*Task item:*
Please give back each line of the listing, unchanged in every word.

*Extracted data:*
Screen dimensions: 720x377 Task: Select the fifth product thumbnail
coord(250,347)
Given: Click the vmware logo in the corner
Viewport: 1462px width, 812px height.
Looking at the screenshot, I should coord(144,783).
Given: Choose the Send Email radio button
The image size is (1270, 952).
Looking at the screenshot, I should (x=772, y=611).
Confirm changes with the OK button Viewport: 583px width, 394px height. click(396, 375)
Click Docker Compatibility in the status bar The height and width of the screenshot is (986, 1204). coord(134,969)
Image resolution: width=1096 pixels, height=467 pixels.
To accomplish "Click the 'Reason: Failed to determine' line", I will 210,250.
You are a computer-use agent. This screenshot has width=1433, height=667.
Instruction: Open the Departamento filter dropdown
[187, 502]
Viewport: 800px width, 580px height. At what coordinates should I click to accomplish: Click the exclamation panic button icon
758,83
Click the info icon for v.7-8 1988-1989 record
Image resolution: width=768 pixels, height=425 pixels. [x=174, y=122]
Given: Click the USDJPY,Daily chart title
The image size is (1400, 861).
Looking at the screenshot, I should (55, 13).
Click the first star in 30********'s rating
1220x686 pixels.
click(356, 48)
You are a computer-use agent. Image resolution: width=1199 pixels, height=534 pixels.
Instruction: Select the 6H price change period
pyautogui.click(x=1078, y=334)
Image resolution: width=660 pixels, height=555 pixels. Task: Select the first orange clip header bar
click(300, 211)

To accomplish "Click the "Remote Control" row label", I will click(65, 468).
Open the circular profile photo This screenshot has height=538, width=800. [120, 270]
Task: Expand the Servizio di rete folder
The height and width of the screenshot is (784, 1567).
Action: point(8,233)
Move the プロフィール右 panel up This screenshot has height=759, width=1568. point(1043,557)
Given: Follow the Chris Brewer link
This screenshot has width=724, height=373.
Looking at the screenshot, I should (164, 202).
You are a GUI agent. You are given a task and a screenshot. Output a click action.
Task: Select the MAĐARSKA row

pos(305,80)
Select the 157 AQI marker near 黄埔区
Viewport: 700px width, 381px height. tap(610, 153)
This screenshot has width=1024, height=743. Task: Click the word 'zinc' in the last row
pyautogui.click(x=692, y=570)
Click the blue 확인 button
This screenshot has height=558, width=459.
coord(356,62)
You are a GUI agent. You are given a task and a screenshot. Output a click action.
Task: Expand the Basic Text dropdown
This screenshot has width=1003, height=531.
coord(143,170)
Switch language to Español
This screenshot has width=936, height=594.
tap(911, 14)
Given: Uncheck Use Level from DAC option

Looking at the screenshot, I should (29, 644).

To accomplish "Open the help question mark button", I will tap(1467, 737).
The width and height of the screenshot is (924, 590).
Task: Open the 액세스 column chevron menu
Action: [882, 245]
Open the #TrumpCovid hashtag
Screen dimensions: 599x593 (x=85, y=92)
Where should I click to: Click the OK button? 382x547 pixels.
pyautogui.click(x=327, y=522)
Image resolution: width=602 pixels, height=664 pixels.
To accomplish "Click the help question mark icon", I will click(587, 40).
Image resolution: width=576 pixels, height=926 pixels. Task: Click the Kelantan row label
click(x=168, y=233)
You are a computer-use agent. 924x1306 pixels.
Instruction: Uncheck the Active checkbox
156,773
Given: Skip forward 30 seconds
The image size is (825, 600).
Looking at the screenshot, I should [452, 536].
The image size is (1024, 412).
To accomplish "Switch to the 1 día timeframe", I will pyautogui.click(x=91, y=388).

*Result of the exercise:*
Screen dimensions: 720x377 Task: Select the fifth product thumbnail
coord(250,347)
Given: Click the vmware logo in the corner
Viewport: 1462px width, 812px height.
Looking at the screenshot, I should coord(144,783).
Given: Choose the Send Email radio button
The image size is (1270, 952).
Looking at the screenshot, I should (x=772, y=611).
Confirm changes with the OK button Viewport: 583px width, 394px height. click(396, 375)
Click Docker Compatibility in the status bar The height and width of the screenshot is (986, 1204). coord(134,969)
Image resolution: width=1096 pixels, height=467 pixels.
To accomplish "Click the 'Reason: Failed to determine' line", I will 210,250.
You are a computer-use agent. This screenshot has width=1433, height=667.
Instruction: Open the Departamento filter dropdown
[187, 502]
Viewport: 800px width, 580px height. At what coordinates should I click to accomplish: Click the exclamation panic button icon
758,83
Click the info icon for v.7-8 1988-1989 record
Image resolution: width=768 pixels, height=425 pixels. [x=174, y=122]
Given: Click the USDJPY,Daily chart title
The image size is (1400, 861).
Looking at the screenshot, I should (55, 13).
Click the first star in 30********'s rating
1220x686 pixels.
click(356, 48)
You are a computer-use agent. Image resolution: width=1199 pixels, height=534 pixels.
Instruction: Select the 6H price change period
pyautogui.click(x=1078, y=334)
Image resolution: width=660 pixels, height=555 pixels. Task: Select the first orange clip header bar
click(300, 211)

To accomplish "Click the "Remote Control" row label", I will click(65, 468).
Open the circular profile photo This screenshot has height=538, width=800. [120, 270]
Task: Expand the Servizio di rete folder
The height and width of the screenshot is (784, 1567).
Action: point(8,233)
Move the プロフィール右 panel up This screenshot has height=759, width=1568. point(1043,557)
Given: Follow the Chris Brewer link
This screenshot has width=724, height=373.
Looking at the screenshot, I should (164, 202).
You are a GUI agent. You are given a task and a screenshot. Output a click action.
Task: Select the MAĐARSKA row

pos(305,80)
Select the 157 AQI marker near 黄埔区
Viewport: 700px width, 381px height. tap(610, 153)
This screenshot has width=1024, height=743. Task: Click the word 'zinc' in the last row
pyautogui.click(x=692, y=570)
Click the blue 확인 button
This screenshot has height=558, width=459.
coord(356,62)
You are a GUI agent. You are given a task and a screenshot. Output a click action.
Task: Expand the Basic Text dropdown
This screenshot has width=1003, height=531.
coord(143,170)
Switch language to Español
This screenshot has width=936, height=594.
tap(911, 14)
Given: Uncheck Use Level from DAC option

Looking at the screenshot, I should (29, 644).

To accomplish "Open the help question mark button", I will tap(1467, 737).
The width and height of the screenshot is (924, 590).
Task: Open the 액세스 column chevron menu
Action: [882, 245]
Open the #TrumpCovid hashtag
Screen dimensions: 599x593 (x=85, y=92)
Where should I click to: Click the OK button? 382x547 pixels.
pyautogui.click(x=327, y=522)
Image resolution: width=602 pixels, height=664 pixels.
To accomplish "Click the help question mark icon", I will click(587, 40).
Image resolution: width=576 pixels, height=926 pixels. Task: Click the Kelantan row label
click(x=168, y=233)
You are a computer-use agent. 924x1306 pixels.
Instruction: Uncheck the Active checkbox
156,773
Given: Skip forward 30 seconds
The image size is (825, 600).
Looking at the screenshot, I should [452, 536].
The image size is (1024, 412).
To accomplish "Switch to the 1 día timeframe", I will pyautogui.click(x=91, y=388).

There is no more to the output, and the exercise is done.